On 06/01/2008, at 0:50, Roland Illig wrote:

Hi,

I'd like to change the filenames of patch files, since the naming scheme patch-[a-z][a-z] doesn't give me enough expressiveness for efficient work.

We already had a discussion about this topic in June and July 2004:

    http://mail-index.netbsd.org/tech-pkg/2004/06/
    http://mail-index.netbsd.org/tech-pkg/2004/07/
        ([change request] pattern for patch filenames)

The discussion revealed that there are some different opinions of how patch files should be named, but arguments for a specific scheme were rare, and suddently the discussion ended. We had these suggestions:

1. Keep everything as is (patch-[a-z][a-z], one patched file per patch):

[pro] simple, easy, and it works.
[pro] short filenames, viewable even on small screens.
[pro] the order in which the patches are applied doesn't matter.
[con] CVS history contains comments on many unrelated patches.

2. Filename based on the patched file, one patched file per patch:

[pro] patch filename shows which file is patched.
[pro] the order in which the patches are applied doesn't matter.
[pro] CVS history contains only changes to this particular file.
[con] the name of the patched file occurs three times: in the filename, in the "---" line, in the "+++" line (redundancy).
[con] there's a naming scheme to be learnt

3. Group functional changes into one patch file:

[pro] the patch can be easily removed once the problem has been fixed upstream. [con] a file may be patched by multiple patches. The order in which the patches are applied becomes important.



I'd like to establish variant 2. (I don't want to displace variant 1, I just want to be allowed to use variant 2 for packages I maintain.) Other opinions?
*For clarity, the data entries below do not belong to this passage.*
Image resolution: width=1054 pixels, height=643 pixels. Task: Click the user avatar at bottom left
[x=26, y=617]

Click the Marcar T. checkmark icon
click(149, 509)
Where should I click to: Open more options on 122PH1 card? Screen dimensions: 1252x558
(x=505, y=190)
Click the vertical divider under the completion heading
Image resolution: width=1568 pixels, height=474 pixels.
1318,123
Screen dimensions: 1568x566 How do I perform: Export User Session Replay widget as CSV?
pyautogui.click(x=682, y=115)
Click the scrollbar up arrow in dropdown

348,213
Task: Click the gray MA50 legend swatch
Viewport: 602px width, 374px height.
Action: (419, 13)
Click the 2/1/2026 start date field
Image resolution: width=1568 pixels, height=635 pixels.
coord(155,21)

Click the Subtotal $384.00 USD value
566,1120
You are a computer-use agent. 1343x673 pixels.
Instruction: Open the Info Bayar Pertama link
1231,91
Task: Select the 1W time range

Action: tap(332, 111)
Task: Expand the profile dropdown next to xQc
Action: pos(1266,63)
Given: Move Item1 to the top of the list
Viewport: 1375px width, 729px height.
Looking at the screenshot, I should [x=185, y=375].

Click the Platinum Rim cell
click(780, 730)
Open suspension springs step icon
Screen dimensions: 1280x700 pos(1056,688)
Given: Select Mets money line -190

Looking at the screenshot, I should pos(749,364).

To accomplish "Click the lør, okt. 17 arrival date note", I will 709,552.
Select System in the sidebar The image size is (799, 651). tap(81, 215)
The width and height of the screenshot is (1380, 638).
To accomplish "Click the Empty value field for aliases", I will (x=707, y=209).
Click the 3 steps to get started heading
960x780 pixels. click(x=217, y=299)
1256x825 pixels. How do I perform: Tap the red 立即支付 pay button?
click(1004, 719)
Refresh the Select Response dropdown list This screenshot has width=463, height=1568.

Except that 3 makes it much easier to feed things back upstream, while 2 does not at all when you patch a single file for multiple different reasons (being configure the most common example).

To solve the order problem, we'd add a "series" file alongside the patches that lists the patch names and thus imposes order among them. Then it'd be trivial to use quilt to manage these patch sets, which is a pretty nice tool when you get used to it :-)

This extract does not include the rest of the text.